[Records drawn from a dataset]

[Start of section]

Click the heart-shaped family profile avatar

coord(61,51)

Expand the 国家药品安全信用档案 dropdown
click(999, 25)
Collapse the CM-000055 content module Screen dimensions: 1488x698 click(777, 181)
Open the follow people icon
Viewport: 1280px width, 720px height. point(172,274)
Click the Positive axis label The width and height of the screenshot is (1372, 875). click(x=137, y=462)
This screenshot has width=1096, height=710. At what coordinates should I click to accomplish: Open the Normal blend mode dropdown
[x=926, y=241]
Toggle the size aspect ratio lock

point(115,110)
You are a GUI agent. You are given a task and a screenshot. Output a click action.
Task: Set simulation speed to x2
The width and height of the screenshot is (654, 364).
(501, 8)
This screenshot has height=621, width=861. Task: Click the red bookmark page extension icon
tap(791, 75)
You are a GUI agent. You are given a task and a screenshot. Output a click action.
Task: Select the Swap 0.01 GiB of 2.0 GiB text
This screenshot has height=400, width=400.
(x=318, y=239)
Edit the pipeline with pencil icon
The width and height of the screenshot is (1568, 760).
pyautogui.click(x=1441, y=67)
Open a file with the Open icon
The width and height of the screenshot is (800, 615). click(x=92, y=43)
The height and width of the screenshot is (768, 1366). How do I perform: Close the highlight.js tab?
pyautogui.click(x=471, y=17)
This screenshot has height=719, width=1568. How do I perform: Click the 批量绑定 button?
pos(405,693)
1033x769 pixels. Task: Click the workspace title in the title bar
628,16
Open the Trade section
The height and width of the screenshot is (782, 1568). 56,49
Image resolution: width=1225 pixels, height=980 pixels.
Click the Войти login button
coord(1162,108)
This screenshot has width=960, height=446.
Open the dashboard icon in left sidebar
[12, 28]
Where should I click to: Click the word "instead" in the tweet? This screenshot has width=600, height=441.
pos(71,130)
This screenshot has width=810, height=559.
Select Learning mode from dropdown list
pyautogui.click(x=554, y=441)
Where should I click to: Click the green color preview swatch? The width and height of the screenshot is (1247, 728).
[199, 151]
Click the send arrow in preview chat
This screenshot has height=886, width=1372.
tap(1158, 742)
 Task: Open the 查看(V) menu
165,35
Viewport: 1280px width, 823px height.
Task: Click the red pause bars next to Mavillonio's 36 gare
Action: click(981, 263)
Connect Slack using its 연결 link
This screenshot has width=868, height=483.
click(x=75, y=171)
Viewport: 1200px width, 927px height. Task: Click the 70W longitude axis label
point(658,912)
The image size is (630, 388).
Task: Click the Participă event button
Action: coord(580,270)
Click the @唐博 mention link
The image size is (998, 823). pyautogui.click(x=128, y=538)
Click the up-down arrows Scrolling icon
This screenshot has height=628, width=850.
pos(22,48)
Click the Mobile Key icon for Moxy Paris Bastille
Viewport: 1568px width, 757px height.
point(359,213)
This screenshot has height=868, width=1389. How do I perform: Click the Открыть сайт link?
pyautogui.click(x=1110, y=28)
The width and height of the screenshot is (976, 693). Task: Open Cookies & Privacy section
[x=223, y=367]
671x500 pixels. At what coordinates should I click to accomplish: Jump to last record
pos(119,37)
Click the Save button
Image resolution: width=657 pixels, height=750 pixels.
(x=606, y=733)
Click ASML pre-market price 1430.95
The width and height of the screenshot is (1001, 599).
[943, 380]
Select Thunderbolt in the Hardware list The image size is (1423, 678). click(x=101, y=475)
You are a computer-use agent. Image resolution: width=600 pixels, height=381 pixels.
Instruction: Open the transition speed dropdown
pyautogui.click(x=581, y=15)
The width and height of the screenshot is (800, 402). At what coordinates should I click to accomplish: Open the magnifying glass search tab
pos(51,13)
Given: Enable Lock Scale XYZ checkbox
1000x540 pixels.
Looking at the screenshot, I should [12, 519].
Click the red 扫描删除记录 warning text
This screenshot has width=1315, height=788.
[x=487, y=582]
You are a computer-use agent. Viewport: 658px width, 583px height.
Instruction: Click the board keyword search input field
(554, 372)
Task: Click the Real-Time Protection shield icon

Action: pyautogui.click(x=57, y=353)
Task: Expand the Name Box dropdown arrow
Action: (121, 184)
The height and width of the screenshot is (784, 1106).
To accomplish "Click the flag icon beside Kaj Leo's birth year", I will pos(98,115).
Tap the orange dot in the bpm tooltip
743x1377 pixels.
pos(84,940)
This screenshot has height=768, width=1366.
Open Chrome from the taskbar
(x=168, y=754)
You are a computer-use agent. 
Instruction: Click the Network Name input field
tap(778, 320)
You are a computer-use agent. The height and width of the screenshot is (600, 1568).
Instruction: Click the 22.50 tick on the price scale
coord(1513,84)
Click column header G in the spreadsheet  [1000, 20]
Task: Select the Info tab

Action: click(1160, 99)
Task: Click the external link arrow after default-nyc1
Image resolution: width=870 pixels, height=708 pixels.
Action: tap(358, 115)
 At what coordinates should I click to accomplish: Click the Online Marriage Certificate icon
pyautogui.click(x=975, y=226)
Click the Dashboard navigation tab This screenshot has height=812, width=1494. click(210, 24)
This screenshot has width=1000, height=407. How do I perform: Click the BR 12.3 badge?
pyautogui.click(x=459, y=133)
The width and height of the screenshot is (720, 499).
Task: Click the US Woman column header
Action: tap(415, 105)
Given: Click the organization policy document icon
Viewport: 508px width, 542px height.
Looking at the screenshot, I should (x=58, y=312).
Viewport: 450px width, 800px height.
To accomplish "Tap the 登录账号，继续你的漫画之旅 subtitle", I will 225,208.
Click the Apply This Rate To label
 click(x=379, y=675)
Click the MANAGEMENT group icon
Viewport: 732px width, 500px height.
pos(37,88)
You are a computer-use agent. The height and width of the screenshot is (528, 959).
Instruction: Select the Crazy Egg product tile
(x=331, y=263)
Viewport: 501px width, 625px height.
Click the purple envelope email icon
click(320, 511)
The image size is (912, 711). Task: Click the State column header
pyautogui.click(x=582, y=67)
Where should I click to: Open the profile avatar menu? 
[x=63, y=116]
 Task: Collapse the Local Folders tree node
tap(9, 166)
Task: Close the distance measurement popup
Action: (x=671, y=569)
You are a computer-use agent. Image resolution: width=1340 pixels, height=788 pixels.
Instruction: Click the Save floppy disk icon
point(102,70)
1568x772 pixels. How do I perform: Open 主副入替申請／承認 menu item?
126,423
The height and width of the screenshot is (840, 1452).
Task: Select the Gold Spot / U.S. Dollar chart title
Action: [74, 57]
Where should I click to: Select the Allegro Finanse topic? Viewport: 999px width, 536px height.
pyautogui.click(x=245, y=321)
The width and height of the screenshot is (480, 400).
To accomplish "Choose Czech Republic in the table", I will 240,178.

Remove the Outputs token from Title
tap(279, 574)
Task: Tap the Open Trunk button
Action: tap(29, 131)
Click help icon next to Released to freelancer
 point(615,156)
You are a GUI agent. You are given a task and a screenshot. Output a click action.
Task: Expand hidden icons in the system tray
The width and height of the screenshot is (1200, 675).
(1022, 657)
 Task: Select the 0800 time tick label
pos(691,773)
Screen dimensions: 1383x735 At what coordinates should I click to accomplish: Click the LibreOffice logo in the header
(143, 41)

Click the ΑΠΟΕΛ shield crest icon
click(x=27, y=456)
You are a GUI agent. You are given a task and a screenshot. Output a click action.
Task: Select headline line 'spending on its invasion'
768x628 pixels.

[End of section]

### TASK REQUIREMENTS
Copy every record above out again, word for word.

### YOUR RESPONSE
Click the heart-shaped family profile avatar

coord(61,51)

Expand the 国家药品安全信用档案 dropdown
click(999, 25)
Collapse the CM-000055 content module Screen dimensions: 1488x698 click(777, 181)
Open the follow people icon
Viewport: 1280px width, 720px height. point(172,274)
Click the Positive axis label The width and height of the screenshot is (1372, 875). click(x=137, y=462)
This screenshot has width=1096, height=710. At what coordinates should I click to accomplish: Open the Normal blend mode dropdown
[x=926, y=241]
Toggle the size aspect ratio lock

point(115,110)
You are a GUI agent. You are given a task and a screenshot. Output a click action.
Task: Set simulation speed to x2
The width and height of the screenshot is (654, 364).
(501, 8)
This screenshot has height=621, width=861. Task: Click the red bookmark page extension icon
tap(791, 75)
You are a GUI agent. You are given a task and a screenshot. Output a click action.
Task: Select the Swap 0.01 GiB of 2.0 GiB text
This screenshot has height=400, width=400.
(x=318, y=239)
Edit the pipeline with pencil icon
The width and height of the screenshot is (1568, 760).
pyautogui.click(x=1441, y=67)
Open a file with the Open icon
The width and height of the screenshot is (800, 615). click(x=92, y=43)
The height and width of the screenshot is (768, 1366). How do I perform: Close the highlight.js tab?
pyautogui.click(x=471, y=17)
This screenshot has height=719, width=1568. How do I perform: Click the 批量绑定 button?
pos(405,693)
1033x769 pixels. Task: Click the workspace title in the title bar
628,16
Open the Trade section
The height and width of the screenshot is (782, 1568). 56,49
Image resolution: width=1225 pixels, height=980 pixels.
Click the Войти login button
coord(1162,108)
This screenshot has width=960, height=446.
Open the dashboard icon in left sidebar
[12, 28]
Where should I click to: Click the word "instead" in the tweet? This screenshot has width=600, height=441.
pos(71,130)
This screenshot has width=810, height=559.
Select Learning mode from dropdown list
pyautogui.click(x=554, y=441)
Where should I click to: Click the green color preview swatch? The width and height of the screenshot is (1247, 728).
[199, 151]
Click the send arrow in preview chat
This screenshot has height=886, width=1372.
tap(1158, 742)
 Task: Open the 查看(V) menu
165,35
Viewport: 1280px width, 823px height.
Task: Click the red pause bars next to Mavillonio's 36 gare
Action: click(981, 263)
Connect Slack using its 연결 link
This screenshot has width=868, height=483.
click(x=75, y=171)
Viewport: 1200px width, 927px height. Task: Click the 70W longitude axis label
point(658,912)
The image size is (630, 388).
Task: Click the Participă event button
Action: coord(580,270)
Click the @唐博 mention link
The image size is (998, 823). pyautogui.click(x=128, y=538)
Click the up-down arrows Scrolling icon
This screenshot has height=628, width=850.
pos(22,48)
Click the Mobile Key icon for Moxy Paris Bastille
Viewport: 1568px width, 757px height.
point(359,213)
This screenshot has height=868, width=1389. How do I perform: Click the Открыть сайт link?
pyautogui.click(x=1110, y=28)
The width and height of the screenshot is (976, 693). Task: Open Cookies & Privacy section
[x=223, y=367]
671x500 pixels. At what coordinates should I click to accomplish: Jump to last record
pos(119,37)
Click the Save button
Image resolution: width=657 pixels, height=750 pixels.
(x=606, y=733)
Click ASML pre-market price 1430.95
The width and height of the screenshot is (1001, 599).
[943, 380]
Select Thunderbolt in the Hardware list The image size is (1423, 678). click(x=101, y=475)
You are a computer-use agent. Image resolution: width=600 pixels, height=381 pixels.
Instruction: Open the transition speed dropdown
pyautogui.click(x=581, y=15)
The width and height of the screenshot is (800, 402). At what coordinates should I click to accomplish: Open the magnifying glass search tab
pos(51,13)
Given: Enable Lock Scale XYZ checkbox
1000x540 pixels.
Looking at the screenshot, I should [12, 519].
Click the red 扫描删除记录 warning text
This screenshot has width=1315, height=788.
[x=487, y=582]
You are a computer-use agent. Viewport: 658px width, 583px height.
Instruction: Click the board keyword search input field
(554, 372)
Task: Click the Real-Time Protection shield icon

Action: pyautogui.click(x=57, y=353)
Task: Expand the Name Box dropdown arrow
Action: (121, 184)
The height and width of the screenshot is (784, 1106).
To accomplish "Click the flag icon beside Kaj Leo's birth year", I will pos(98,115).
Tap the orange dot in the bpm tooltip
743x1377 pixels.
pos(84,940)
This screenshot has height=768, width=1366.
Open Chrome from the taskbar
(x=168, y=754)
You are a computer-use agent. 
Instruction: Click the Network Name input field
tap(778, 320)
You are a computer-use agent. The height and width of the screenshot is (600, 1568).
Instruction: Click the 22.50 tick on the price scale
coord(1513,84)
Click column header G in the spreadsheet  [1000, 20]
Task: Select the Info tab

Action: click(1160, 99)
Task: Click the external link arrow after default-nyc1
Image resolution: width=870 pixels, height=708 pixels.
Action: tap(358, 115)
 At what coordinates should I click to accomplish: Click the Online Marriage Certificate icon
pyautogui.click(x=975, y=226)
Click the Dashboard navigation tab This screenshot has height=812, width=1494. click(210, 24)
This screenshot has width=1000, height=407. How do I perform: Click the BR 12.3 badge?
pyautogui.click(x=459, y=133)
The width and height of the screenshot is (720, 499).
Task: Click the US Woman column header
Action: tap(415, 105)
Given: Click the organization policy document icon
Viewport: 508px width, 542px height.
Looking at the screenshot, I should (x=58, y=312).
Viewport: 450px width, 800px height.
To accomplish "Tap the 登录账号，继续你的漫画之旅 subtitle", I will 225,208.
Click the Apply This Rate To label
 click(x=379, y=675)
Click the MANAGEMENT group icon
Viewport: 732px width, 500px height.
pos(37,88)
You are a computer-use agent. The height and width of the screenshot is (528, 959).
Instruction: Select the Crazy Egg product tile
(x=331, y=263)
Viewport: 501px width, 625px height.
Click the purple envelope email icon
click(320, 511)
The image size is (912, 711). Task: Click the State column header
pyautogui.click(x=582, y=67)
Where should I click to: Open the profile avatar menu? 
[x=63, y=116]
 Task: Collapse the Local Folders tree node
tap(9, 166)
Task: Close the distance measurement popup
Action: (x=671, y=569)
You are a computer-use agent. Image resolution: width=1340 pixels, height=788 pixels.
Instruction: Click the Save floppy disk icon
point(102,70)
1568x772 pixels. How do I perform: Open 主副入替申請／承認 menu item?
126,423
The height and width of the screenshot is (840, 1452).
Task: Select the Gold Spot / U.S. Dollar chart title
Action: [74, 57]
Where should I click to: Select the Allegro Finanse topic? Viewport: 999px width, 536px height.
pyautogui.click(x=245, y=321)
The width and height of the screenshot is (480, 400).
To accomplish "Choose Czech Republic in the table", I will 240,178.

Remove the Outputs token from Title
tap(279, 574)
Task: Tap the Open Trunk button
Action: tap(29, 131)
Click help icon next to Released to freelancer
 point(615,156)
You are a GUI agent. You are given a task and a screenshot. Output a click action.
Task: Expand hidden icons in the system tray
The width and height of the screenshot is (1200, 675).
(1022, 657)
 Task: Select the 0800 time tick label
pos(691,773)
Screen dimensions: 1383x735 At what coordinates should I click to accomplish: Click the LibreOffice logo in the header
(143, 41)

Click the ΑΠΟΕΛ shield crest icon
click(x=27, y=456)
You are a GUI agent. You are given a task and a screenshot. Output a click action.
Task: Select headline line 'spending on its invasion'
768x628 pixels.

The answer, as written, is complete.